Information supplied →
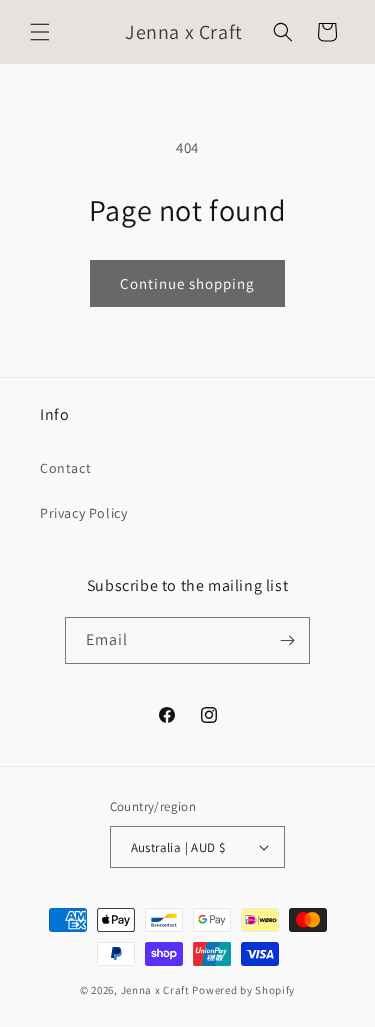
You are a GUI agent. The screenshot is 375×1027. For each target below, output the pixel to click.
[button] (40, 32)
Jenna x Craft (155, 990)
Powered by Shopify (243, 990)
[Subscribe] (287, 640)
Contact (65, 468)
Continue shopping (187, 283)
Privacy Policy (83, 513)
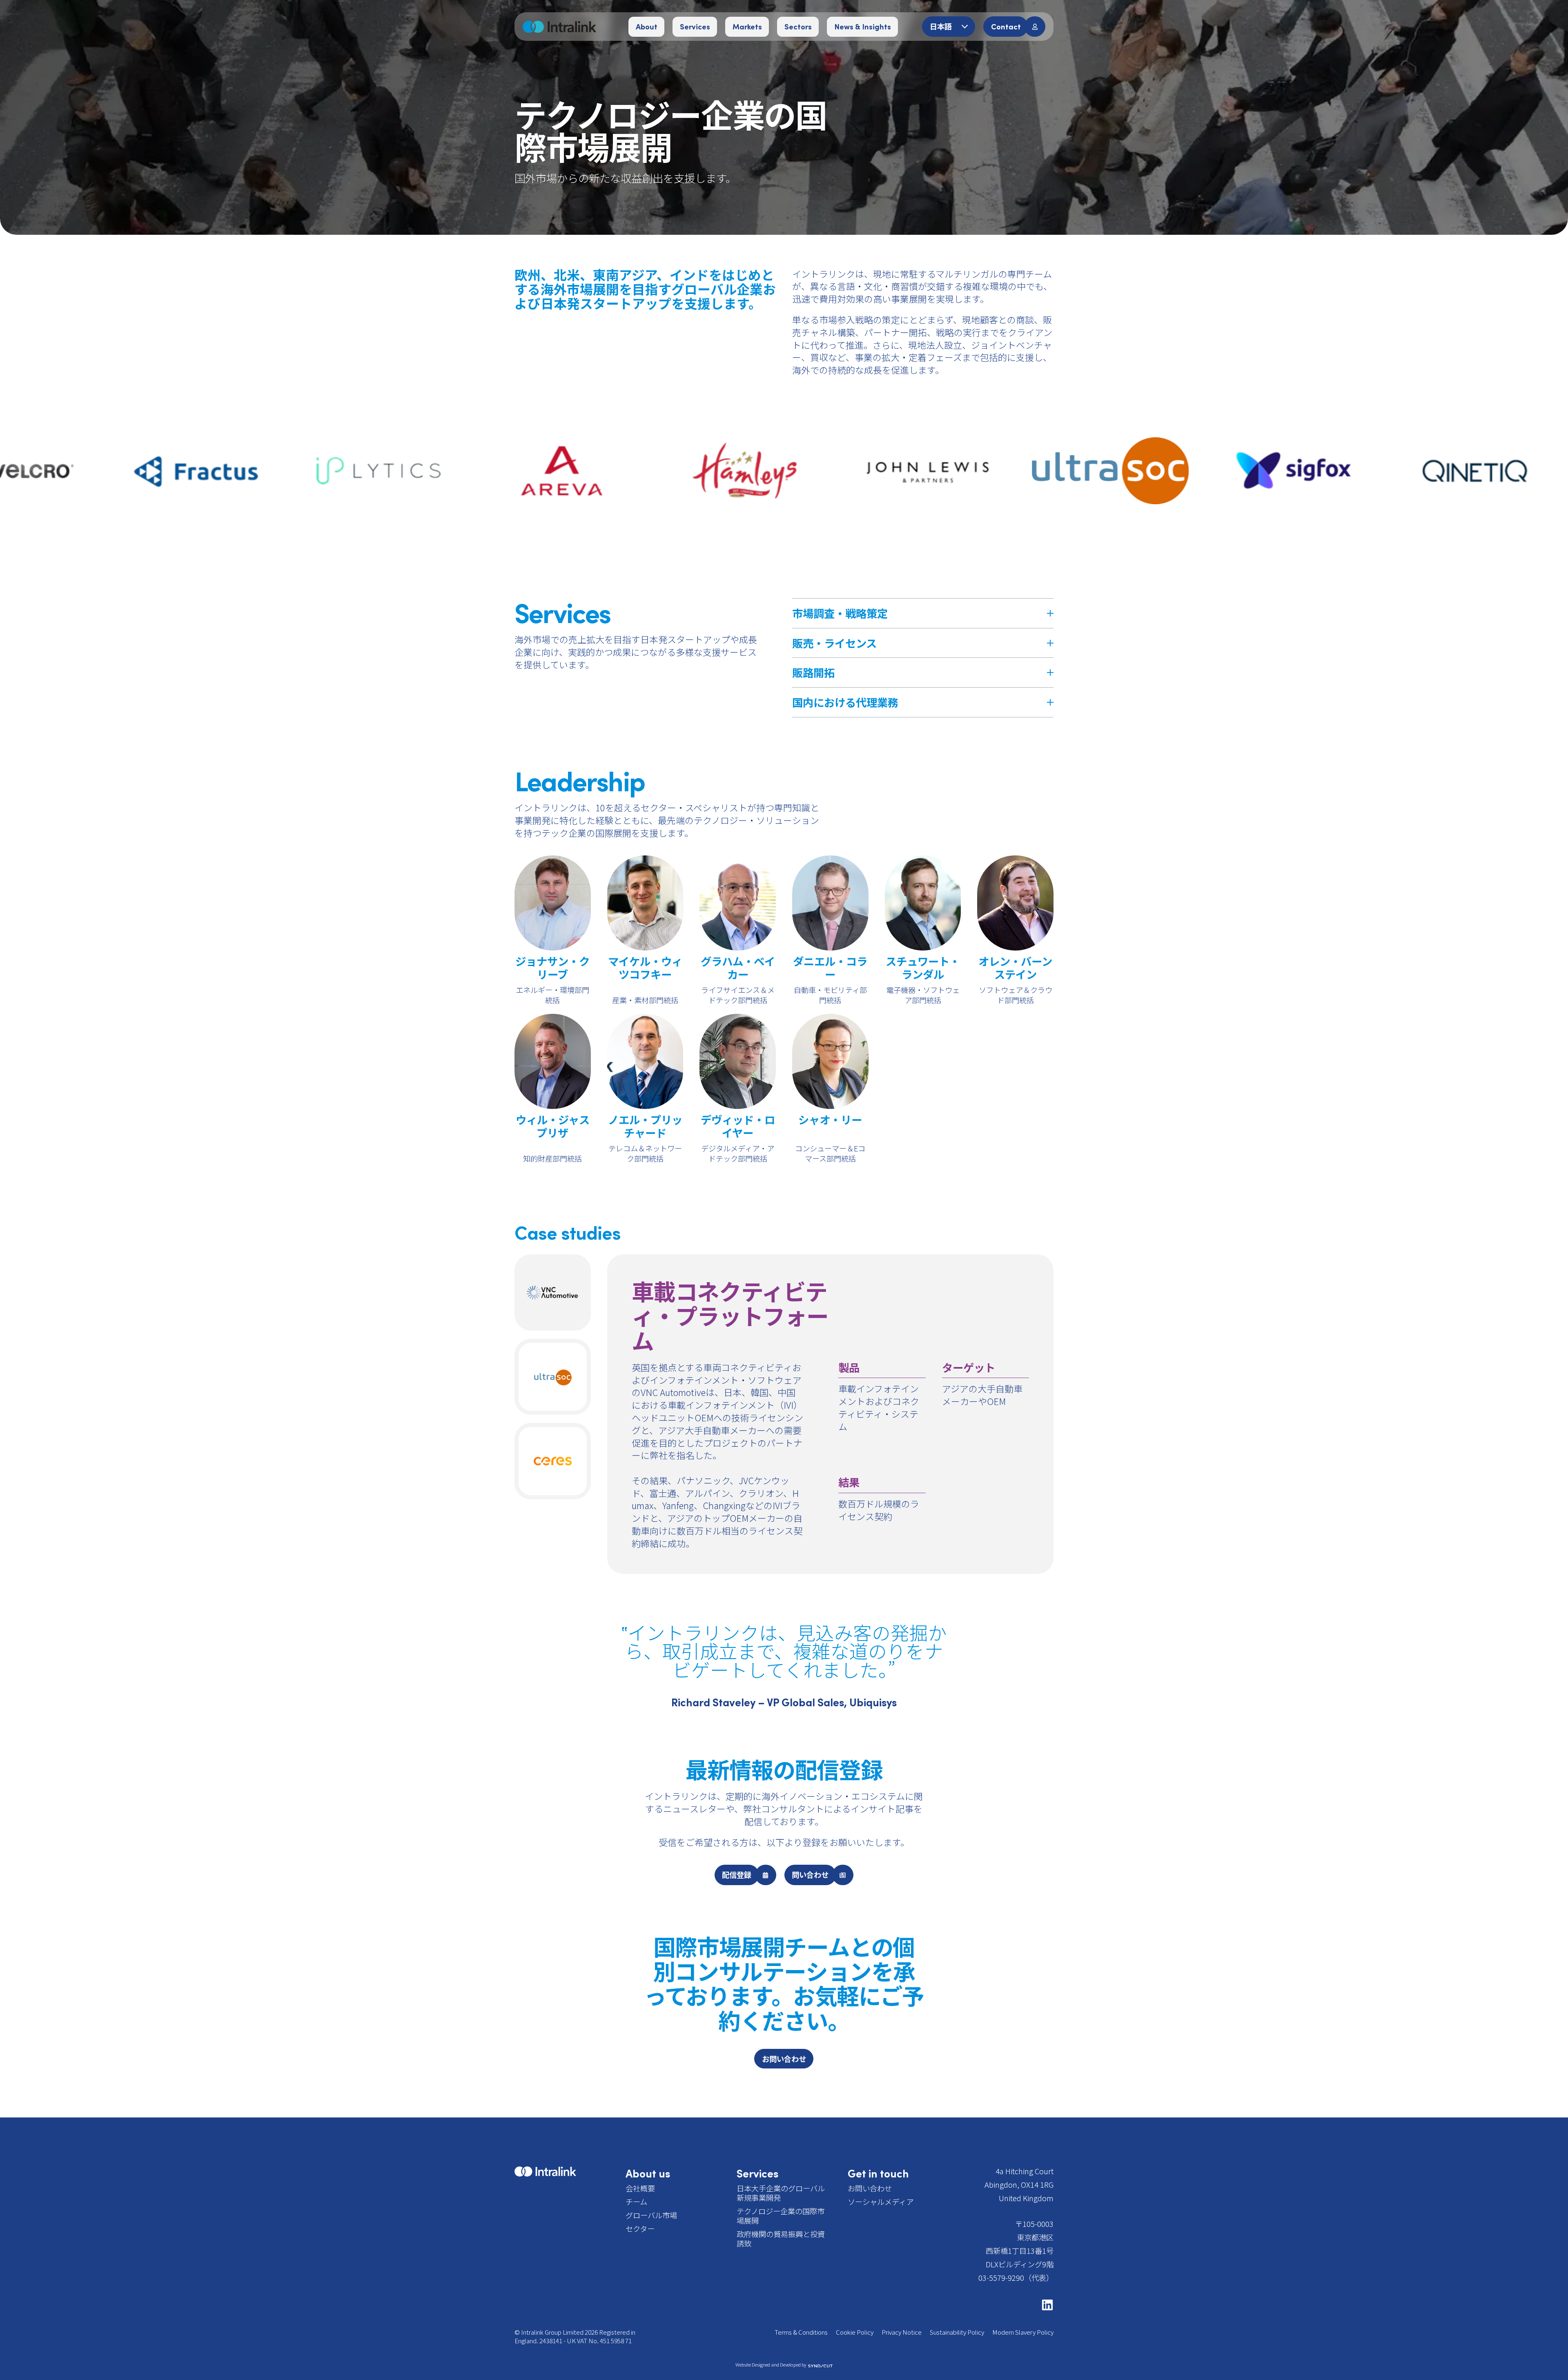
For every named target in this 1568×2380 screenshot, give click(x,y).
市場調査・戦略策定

==

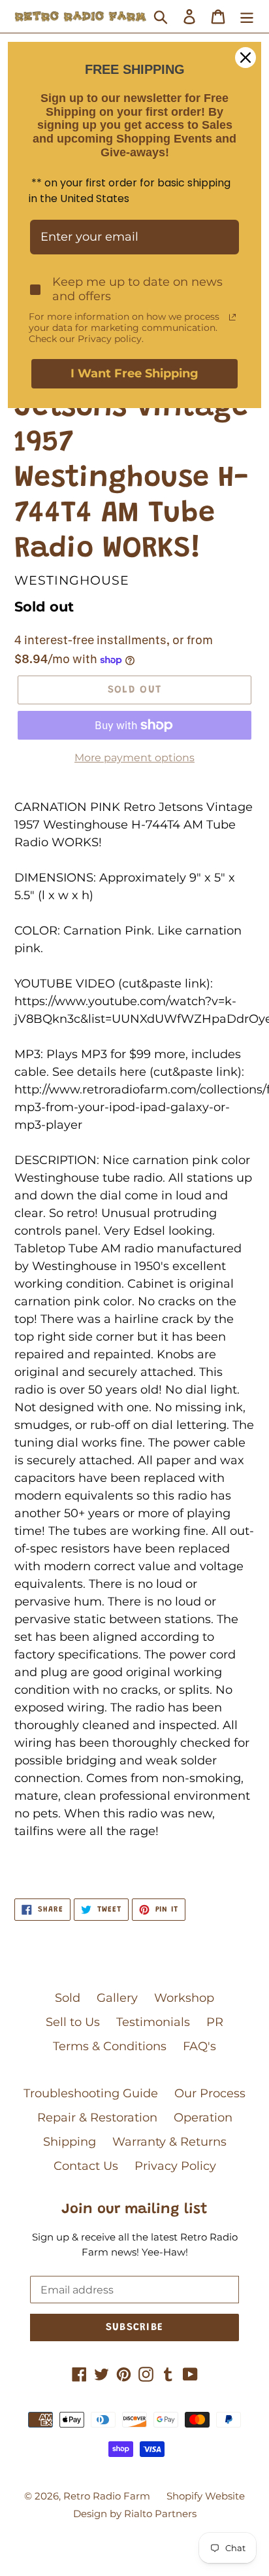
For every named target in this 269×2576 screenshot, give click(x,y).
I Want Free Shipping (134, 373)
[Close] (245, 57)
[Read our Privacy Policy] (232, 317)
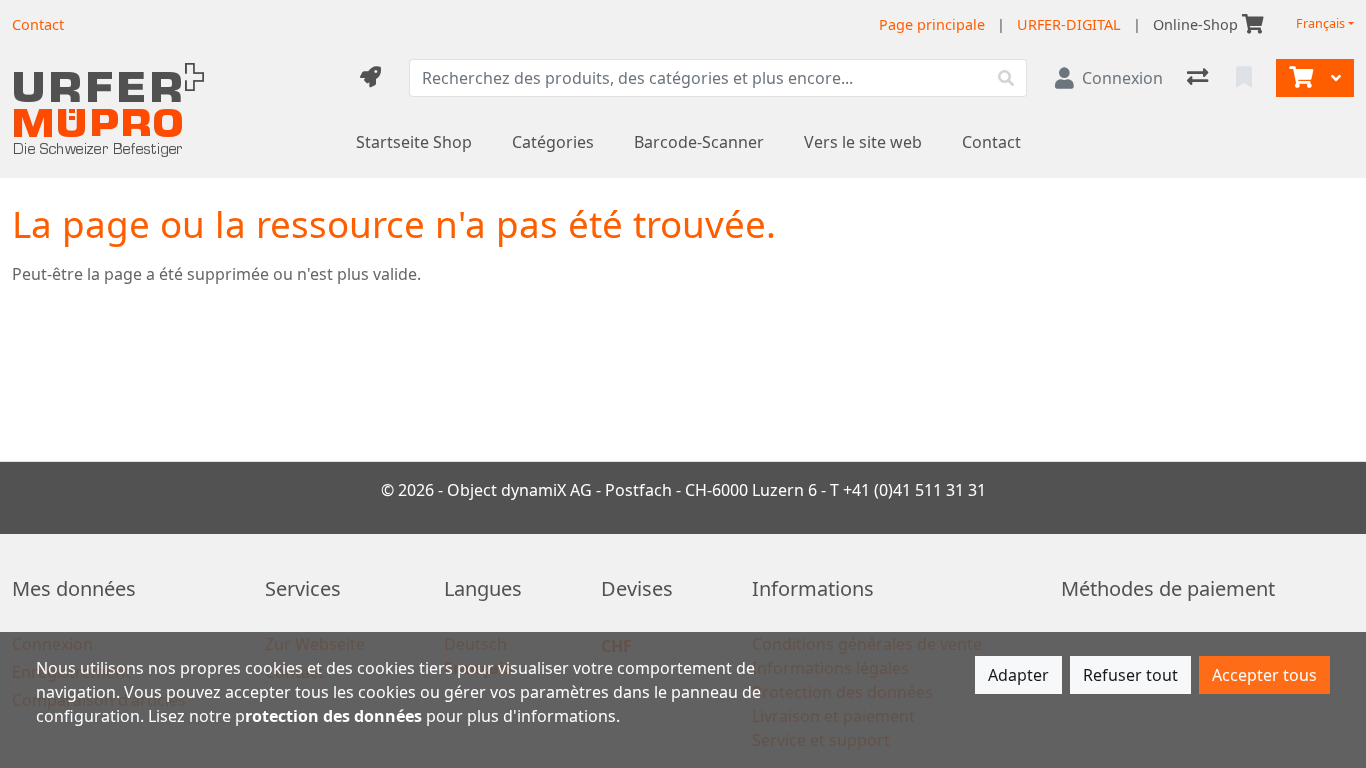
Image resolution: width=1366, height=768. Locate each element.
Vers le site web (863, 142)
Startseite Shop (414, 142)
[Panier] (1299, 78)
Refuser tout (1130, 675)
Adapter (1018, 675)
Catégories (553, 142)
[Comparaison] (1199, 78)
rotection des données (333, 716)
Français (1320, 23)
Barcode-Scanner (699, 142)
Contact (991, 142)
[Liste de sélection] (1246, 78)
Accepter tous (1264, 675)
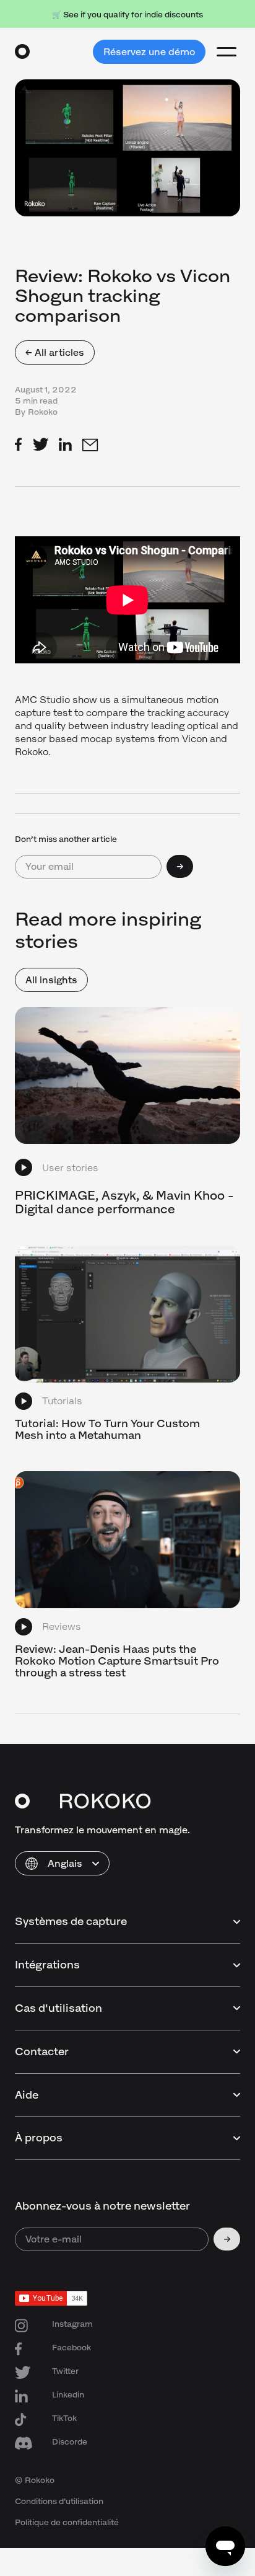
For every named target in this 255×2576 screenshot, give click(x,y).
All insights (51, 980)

What the task asks →
Say how many lines above contain the string "Privacy". Answer with the number only.

Response to the exercise →
2